● ACTIVITY:
With the pictures left out, please return exactly the line holding "Where should I click to: Click the SunoSaver" and each following line until the entries end.

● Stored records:
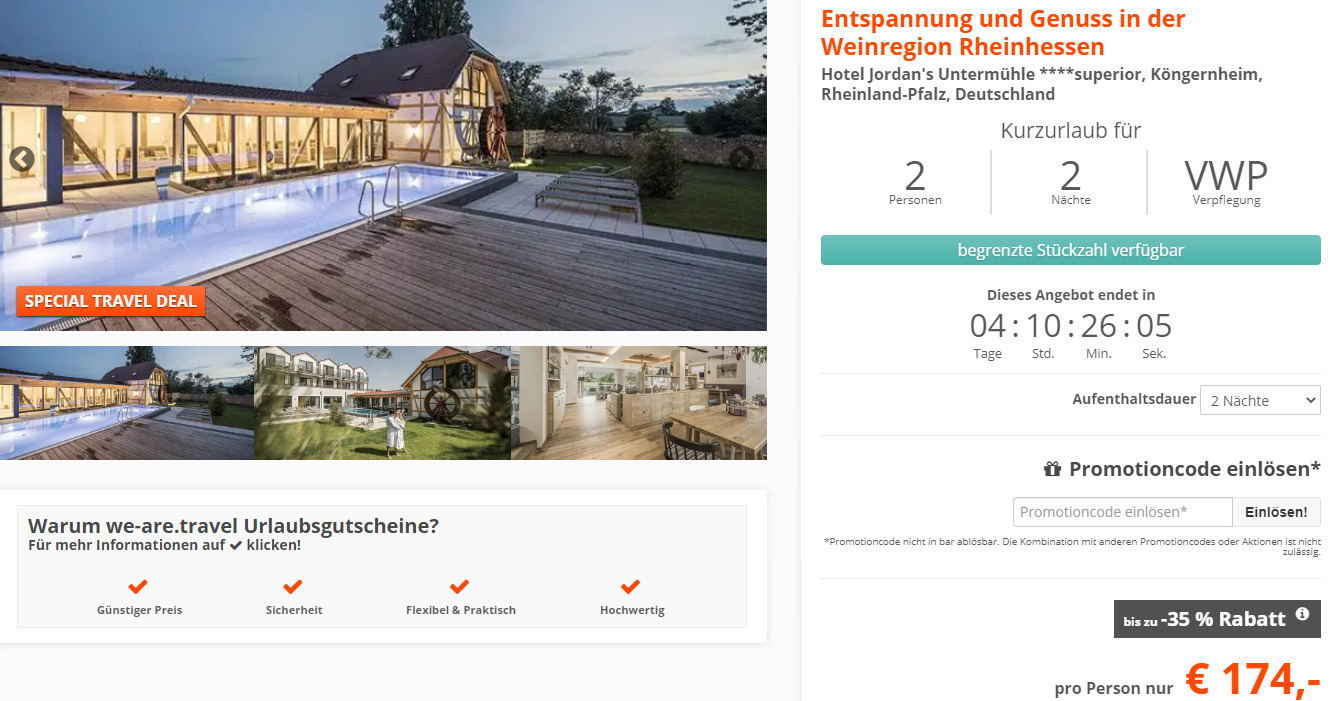Click into the Promotioncode einlösen input field
Screen dimensions: 1333x701
point(1122,512)
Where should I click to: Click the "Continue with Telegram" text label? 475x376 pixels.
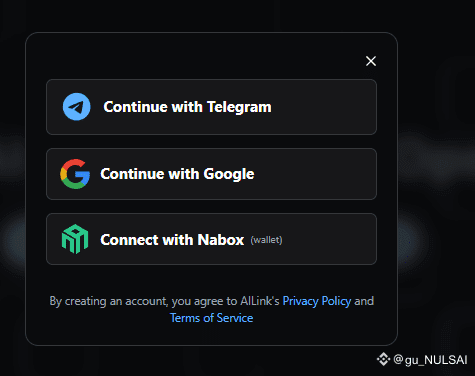pyautogui.click(x=187, y=107)
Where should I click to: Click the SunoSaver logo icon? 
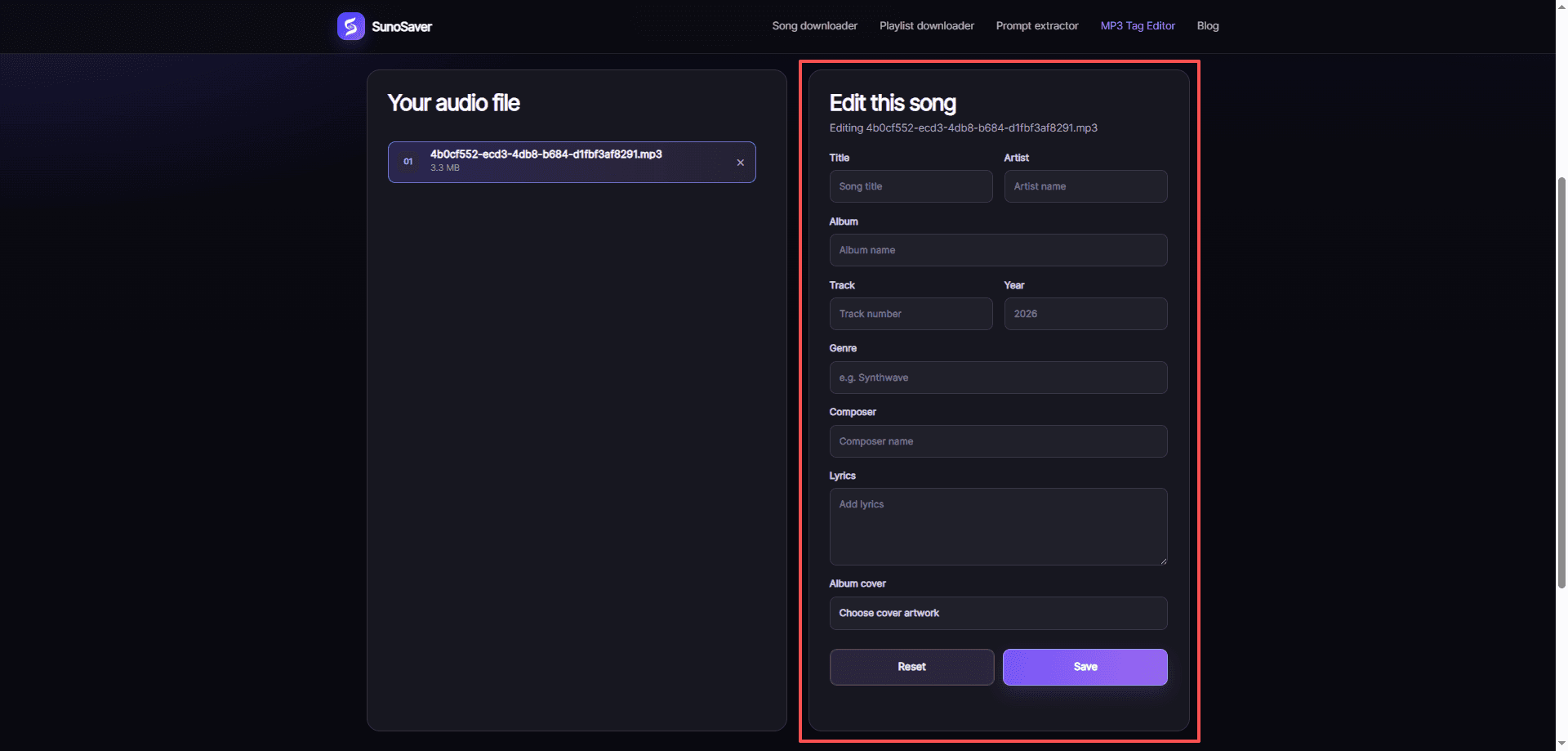[351, 26]
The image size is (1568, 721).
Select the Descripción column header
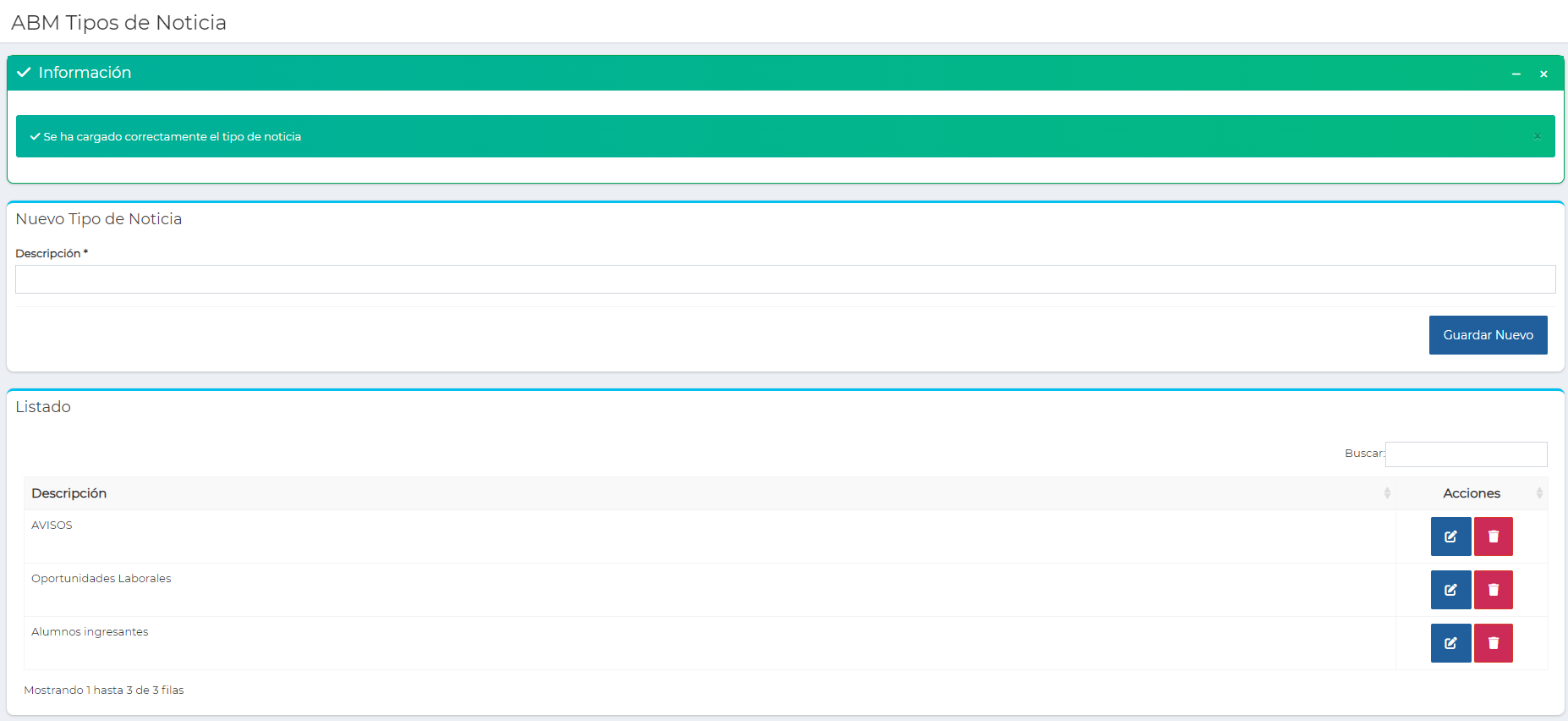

● REPLY:
Where should I click to: Click the SunoSaver logo icon? 
[351, 26]
The image size is (1568, 721).
Select the Descripción column header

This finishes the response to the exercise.